• [Problem to work on] The records are to be copied in their entirety, exactly as given.
___ Dataset extract ___
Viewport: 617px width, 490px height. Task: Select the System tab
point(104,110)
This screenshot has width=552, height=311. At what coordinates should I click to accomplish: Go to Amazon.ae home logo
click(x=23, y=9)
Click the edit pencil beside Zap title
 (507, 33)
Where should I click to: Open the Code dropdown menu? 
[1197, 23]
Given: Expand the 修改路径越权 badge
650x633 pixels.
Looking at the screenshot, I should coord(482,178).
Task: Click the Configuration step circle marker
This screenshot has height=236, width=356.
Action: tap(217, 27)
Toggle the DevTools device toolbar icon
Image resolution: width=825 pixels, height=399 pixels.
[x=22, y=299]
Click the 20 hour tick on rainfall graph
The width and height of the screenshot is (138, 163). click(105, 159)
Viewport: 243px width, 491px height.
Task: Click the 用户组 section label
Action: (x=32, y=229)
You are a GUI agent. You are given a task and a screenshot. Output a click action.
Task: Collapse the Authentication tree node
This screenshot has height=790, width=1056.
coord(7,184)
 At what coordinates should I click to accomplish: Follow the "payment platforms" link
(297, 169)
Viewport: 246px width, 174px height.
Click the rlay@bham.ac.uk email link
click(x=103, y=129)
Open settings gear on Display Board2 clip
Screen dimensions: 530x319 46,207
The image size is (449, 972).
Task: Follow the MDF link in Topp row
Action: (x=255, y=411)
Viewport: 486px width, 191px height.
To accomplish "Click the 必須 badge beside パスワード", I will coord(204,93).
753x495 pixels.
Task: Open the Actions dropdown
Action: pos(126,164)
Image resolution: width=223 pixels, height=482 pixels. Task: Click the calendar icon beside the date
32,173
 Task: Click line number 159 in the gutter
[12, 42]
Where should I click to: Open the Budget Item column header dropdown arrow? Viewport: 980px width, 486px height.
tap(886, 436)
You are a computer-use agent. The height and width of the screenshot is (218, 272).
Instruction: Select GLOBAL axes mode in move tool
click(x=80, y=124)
___
• [Reply]
Viewport: 617px width, 490px height. Task: Select the System tab
point(104,110)
This screenshot has width=552, height=311. At what coordinates should I click to accomplish: Go to Amazon.ae home logo
click(x=23, y=9)
Click the edit pencil beside Zap title
 (507, 33)
Where should I click to: Open the Code dropdown menu? 
[1197, 23]
Given: Expand the 修改路径越权 badge
650x633 pixels.
Looking at the screenshot, I should coord(482,178).
Task: Click the Configuration step circle marker
This screenshot has height=236, width=356.
Action: tap(217, 27)
Toggle the DevTools device toolbar icon
Image resolution: width=825 pixels, height=399 pixels.
[x=22, y=299]
Click the 20 hour tick on rainfall graph
The width and height of the screenshot is (138, 163). click(105, 159)
Viewport: 243px width, 491px height.
Task: Click the 用户组 section label
Action: (x=32, y=229)
You are a GUI agent. You are given a task and a screenshot. Output a click action.
Task: Collapse the Authentication tree node
This screenshot has height=790, width=1056.
coord(7,184)
 At what coordinates should I click to accomplish: Follow the "payment platforms" link
(297, 169)
Viewport: 246px width, 174px height.
Click the rlay@bham.ac.uk email link
click(x=103, y=129)
Open settings gear on Display Board2 clip
Screen dimensions: 530x319 46,207
The image size is (449, 972).
Task: Follow the MDF link in Topp row
Action: (x=255, y=411)
Viewport: 486px width, 191px height.
To accomplish "Click the 必須 badge beside パスワード", I will coord(204,93).
753x495 pixels.
Task: Open the Actions dropdown
Action: pos(126,164)
Image resolution: width=223 pixels, height=482 pixels. Task: Click the calendar icon beside the date
32,173
 Task: Click line number 159 in the gutter
[12, 42]
Where should I click to: Open the Budget Item column header dropdown arrow? Viewport: 980px width, 486px height.
tap(886, 436)
You are a computer-use agent. The height and width of the screenshot is (218, 272).
Instruction: Select GLOBAL axes mode in move tool
click(x=80, y=124)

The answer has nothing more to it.